Ein Lagebericht zum Stüdlgrat, der nach einem schweren Steinschlag am Freitag gesperrt war, wurde für Montagabend versprochen. Nach einem Kraftakt konnte überraschenderweise allerdings bereits gejubelt werden: „Wir haben die Sicherungspunkte bereits wiederherstellen können, der Stüdlgrat ist ab sofort wieder freigegeben“, erklärt Bergführer und Pächter der Erzherzog Johann-Hütte, Toni Riepler.
„Hoffentlich im Laufe dieser Woche“
„Ich bin optimistisch, dass sich eine Freigabe bereits im Laufe dieser Woche ausgehen wird“, hatte der erfahrene Bergsteiger Florian Steiner am frühen Montagnachmittag gegenüber der Kleinen Zeitung erklärt. Er vertraute darauf, dass die „ausgezeichneten Bergführer aus Kals und Heiligenblut zusammen wieder einen tollen Job“ machen werden.

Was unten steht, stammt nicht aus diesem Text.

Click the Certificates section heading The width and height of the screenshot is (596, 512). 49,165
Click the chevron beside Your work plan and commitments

Am Montag waren es dann sogar „nur“ fünf Kalser Bergführer, die eine Begehung durchführten. „Es wird darum gehen, dass die Kollegen die losen Steine dort aus dem Weg bringen und die Fixseile wieder anbringen. Am Abend wird man dann sehen, wie sich die Situation präsentiert und wann wir mit der Freigabe rechnen können“, erklärte der Heiligenbluter Bergführer Martin Glantschnig gegen 17 Uhr.
Überraschende Freigabe
Doch es lief alles viel schneller als gedacht. Denn rund zwei Stunden später dann die – für alle überraschende – Meldung direkt vom Berg: „Wir haben den Stüdlgrat wieder sicher gemacht, er ist ab sofort wieder freigegeben“, gab Toni Riepler bekannt. Der Pächter der höchsten Schutzhütte Österreichs war selbst einer jener fünf Bergführer, die diese legendäre Kletterroute in so kurzer Zeit wieder zugänglich gemacht haben. Probeweise sind sie den neuen, alten Stüdlgrat auch gleich geklettert - und haben die Strecke für sicher befunden.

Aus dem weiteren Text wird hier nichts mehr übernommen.